▶ _Il tuo obiettivo_
Stampa di nuovo, senza cambiare nulla, le righe che vanno da quella con "Given: Select the nq15 member" fino a quella con "Viewport: 1102px width, 945px", comprese entrambe.

━━━━━ Dati forniti

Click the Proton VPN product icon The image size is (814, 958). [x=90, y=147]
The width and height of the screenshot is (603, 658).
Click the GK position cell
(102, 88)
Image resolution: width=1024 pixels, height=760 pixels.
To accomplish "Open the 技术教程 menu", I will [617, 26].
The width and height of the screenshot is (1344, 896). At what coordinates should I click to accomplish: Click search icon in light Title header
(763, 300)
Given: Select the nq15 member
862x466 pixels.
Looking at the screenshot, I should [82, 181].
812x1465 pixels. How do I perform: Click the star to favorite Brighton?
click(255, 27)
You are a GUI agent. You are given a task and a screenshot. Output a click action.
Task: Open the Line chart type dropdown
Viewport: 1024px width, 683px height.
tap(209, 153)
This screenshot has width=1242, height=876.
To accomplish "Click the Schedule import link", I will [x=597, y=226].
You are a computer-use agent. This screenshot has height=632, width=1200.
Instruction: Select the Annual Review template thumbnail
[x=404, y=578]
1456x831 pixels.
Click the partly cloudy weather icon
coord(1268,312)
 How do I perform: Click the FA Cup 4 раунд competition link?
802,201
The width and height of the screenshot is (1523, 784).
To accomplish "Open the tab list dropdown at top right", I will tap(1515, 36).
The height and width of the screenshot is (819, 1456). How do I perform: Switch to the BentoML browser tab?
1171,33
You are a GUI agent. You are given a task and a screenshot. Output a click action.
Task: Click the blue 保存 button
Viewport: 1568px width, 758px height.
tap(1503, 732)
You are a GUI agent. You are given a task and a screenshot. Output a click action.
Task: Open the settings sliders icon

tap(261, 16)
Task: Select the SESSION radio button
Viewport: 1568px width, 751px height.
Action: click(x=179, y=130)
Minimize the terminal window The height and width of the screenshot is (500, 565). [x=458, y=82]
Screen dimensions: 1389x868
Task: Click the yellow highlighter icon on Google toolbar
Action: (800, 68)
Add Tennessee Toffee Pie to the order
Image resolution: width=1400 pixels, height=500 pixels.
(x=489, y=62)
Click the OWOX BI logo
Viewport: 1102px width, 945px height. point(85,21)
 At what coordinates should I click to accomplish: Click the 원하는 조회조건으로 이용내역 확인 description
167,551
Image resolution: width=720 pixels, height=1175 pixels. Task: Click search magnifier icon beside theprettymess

━━━━━━━━━━

▶ _La soluzione_
Given: Select the nq15 member
862x466 pixels.
Looking at the screenshot, I should [82, 181].
812x1465 pixels. How do I perform: Click the star to favorite Brighton?
click(255, 27)
You are a GUI agent. You are given a task and a screenshot. Output a click action.
Task: Open the Line chart type dropdown
Viewport: 1024px width, 683px height.
tap(209, 153)
This screenshot has width=1242, height=876.
To accomplish "Click the Schedule import link", I will [x=597, y=226].
You are a computer-use agent. This screenshot has height=632, width=1200.
Instruction: Select the Annual Review template thumbnail
[x=404, y=578]
1456x831 pixels.
Click the partly cloudy weather icon
coord(1268,312)
 How do I perform: Click the FA Cup 4 раунд competition link?
802,201
The width and height of the screenshot is (1523, 784).
To accomplish "Open the tab list dropdown at top right", I will tap(1515, 36).
The height and width of the screenshot is (819, 1456). How do I perform: Switch to the BentoML browser tab?
1171,33
You are a GUI agent. You are given a task and a screenshot. Output a click action.
Task: Click the blue 保存 button
Viewport: 1568px width, 758px height.
tap(1503, 732)
You are a GUI agent. You are given a task and a screenshot. Output a click action.
Task: Open the settings sliders icon

tap(261, 16)
Task: Select the SESSION radio button
Viewport: 1568px width, 751px height.
Action: click(x=179, y=130)
Minimize the terminal window The height and width of the screenshot is (500, 565). [x=458, y=82]
Screen dimensions: 1389x868
Task: Click the yellow highlighter icon on Google toolbar
Action: (800, 68)
Add Tennessee Toffee Pie to the order
Image resolution: width=1400 pixels, height=500 pixels.
(x=489, y=62)
Click the OWOX BI logo
Viewport: 1102px width, 945px height. point(85,21)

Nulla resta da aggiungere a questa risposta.